Clause 32 [Regulations and directions]:

[Amendments Nos. 56 and 57 not moved.]

Clause 32 agreed to.

Clause 33 agreed to.

Clause 34 [Short title, commencement and extent, etc.]:

[Amendment No. 58 not moved.]

Clause 34 agreed to.

Schedule 2 [Minor and Consequential Amendments]:

[Amendments Nos. 59 to 61 not moved.]

Schedule 2 agreed to.

Schedule 3 [Repeals and Revocations]:

[Amendments Nos. 62 to 64 not moved.]

Schedule 3 agreed to.

In the Title:

[Amendment No. 65 not moved.]

House resumed: Bill reported without amendment.

Child Support (Miscellaneous Amendments) (No. 2) Regulations 1996

7.47 p.m.

Earl Russell rose to move to resolve, That this House calls on Her Majesty's Government to withdraw the Child Support (Miscellaneous Amendments) (No. 2) Regulations and lay amended regulations omitting Regulation 9.

The noble Earl said: My Lords, this Motion, if carried, would request the Government to delete Regulation 9 from the Child Support (Miscellaneous Amendments) (No. 2) Regulations.
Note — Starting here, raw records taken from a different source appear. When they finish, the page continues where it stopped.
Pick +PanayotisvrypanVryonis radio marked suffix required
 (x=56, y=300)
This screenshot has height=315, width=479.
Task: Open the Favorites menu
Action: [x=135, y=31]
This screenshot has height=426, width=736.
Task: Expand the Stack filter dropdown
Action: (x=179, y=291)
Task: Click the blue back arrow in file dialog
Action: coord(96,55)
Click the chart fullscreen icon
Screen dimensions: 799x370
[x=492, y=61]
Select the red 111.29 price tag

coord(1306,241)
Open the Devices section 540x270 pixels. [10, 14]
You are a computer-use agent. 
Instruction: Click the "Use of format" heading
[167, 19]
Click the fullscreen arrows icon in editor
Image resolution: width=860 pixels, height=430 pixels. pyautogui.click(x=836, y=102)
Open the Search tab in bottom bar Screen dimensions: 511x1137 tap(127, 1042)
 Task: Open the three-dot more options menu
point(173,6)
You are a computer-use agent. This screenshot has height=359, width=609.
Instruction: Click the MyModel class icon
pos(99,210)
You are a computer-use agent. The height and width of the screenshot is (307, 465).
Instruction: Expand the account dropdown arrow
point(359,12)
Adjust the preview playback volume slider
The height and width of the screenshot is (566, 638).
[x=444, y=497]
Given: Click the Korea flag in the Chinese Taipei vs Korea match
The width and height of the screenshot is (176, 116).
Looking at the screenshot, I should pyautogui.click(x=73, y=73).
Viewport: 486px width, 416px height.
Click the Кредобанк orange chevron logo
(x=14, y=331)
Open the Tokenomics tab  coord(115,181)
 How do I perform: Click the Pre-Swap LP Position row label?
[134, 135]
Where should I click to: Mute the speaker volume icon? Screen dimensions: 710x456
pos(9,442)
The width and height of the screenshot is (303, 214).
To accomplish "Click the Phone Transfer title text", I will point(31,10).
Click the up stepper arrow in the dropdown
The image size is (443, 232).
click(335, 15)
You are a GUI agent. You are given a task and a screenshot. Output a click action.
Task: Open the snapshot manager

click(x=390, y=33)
I have two different reasons for moving the deletion of Regulation 9. First, I believe that what the Government are doing is in itself quite seriously mistaken. Secondly, I believe that in terms of normal procedure in this House what they are doing is--and I choose my words carefully--unusual.

The previous law provided that when a benefit penalty--now 40 per cent. of benefit--was imposed on a woman who did not co-operate with the Child Support Agency, that penalty, which is itself heavy enough, could be suspended--and I say suspended, not remitted--if that person was already subject to a large and serious number of deductions from benefit. That is what is now withdrawn. I think the Government are mistaken because they are creating a very heavy burden on the women concerned and therefore also on their children. They are in fact in danger of infringing the basic principle of social security, which is, "Don't let poor Nellie starve".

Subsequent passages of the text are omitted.